En couverture : « La mort et la jeune fille», tableau de Dorothea Tanning, 1953. (c) Spadem, Paris, 1991.

Un Papa poète (Etchan, 1936) roman traduit en 1991 par Jean-Christian Bouvier. Medium Poche (L'Ecole des Loisirs). 357 pages.

L'histoire se déroule en 1936, l'année de sa rédaction.

Roku, le "papa poète" est veuf. Il a une fille de dix-douze ans. Il gagne à peine sa vie en écrivant des paroles pour des chansons à la mode. Nonchalant, il se laisse porter par la vie. Il aurait tendance à vivre de l'air du temps, mais avec une fille très vive ("un peu Zazie" comme l'écrit le traducteur), ça n'est pas toujours possible.

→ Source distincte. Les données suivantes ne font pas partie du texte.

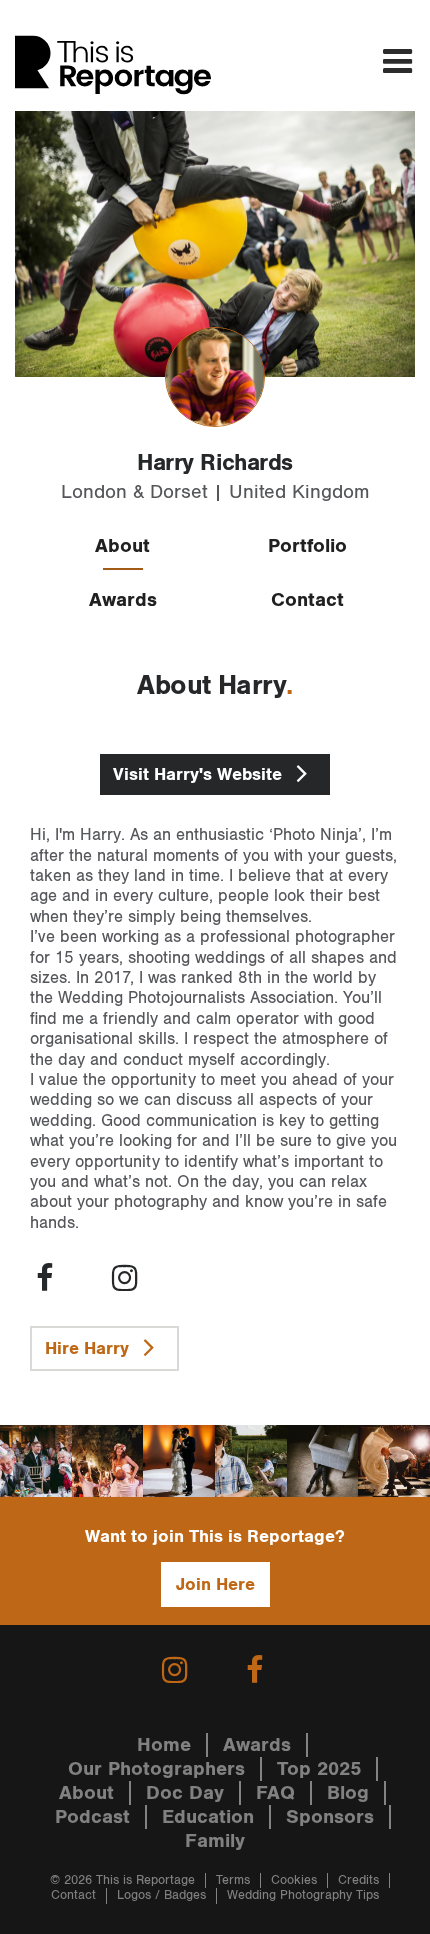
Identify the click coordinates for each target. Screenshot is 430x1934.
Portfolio (307, 546)
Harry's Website (200, 774)
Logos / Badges (161, 1895)
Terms (233, 1880)
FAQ (275, 1793)
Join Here (215, 1584)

Roku a une soeur qui est mariée avec un type riche.
Citation :
"Depuis longtemps déjà, elle le poussait à se remarier. Elle s'était opposée à son mariage avec Akiko parce que celle-ci n'était qu'infirmière. Ce beau métier qui exige tant de dévouement ne trouvait pas grâce à ses yeux d'épouse d'administrateur général. En tout cas, depuis la disparition de sa belle-soeur, elle était décidée à lui trouver elle-même « une jeune fille dont la famille n'aurait pas à rougir ».
« Cela ne fait même pas encore deux ans de veuvage », avait jusqu'ici répondu Roku pour gagner du temps face aux sollicitations de sa soeur." (page 18).
Finalement, il donne son accord.

Sa soeur lui montre alors plusieurs photos de candidates pré-sélectionnées, comme cela se faisait à l'époque (avant l'invention de Meetic, donc).
Au début, c'est bof :
Citation :
"La photo lui rappelait le jour où on lui avait servi une bière tiède alors qu'il avait très soif." (page 20).
Heureusement, une photo le branche bien.
Citation :
"- Schön ! approuva-t-il en utilisant le mot allemand à la mode. Mais... elle porte des lunettes ?...
- Précisément, c'est parce qu'elle a poussé très loin des études, jusqu'à l'université d'où elle est sortie avec une licence de littérature anglaise." (page 22).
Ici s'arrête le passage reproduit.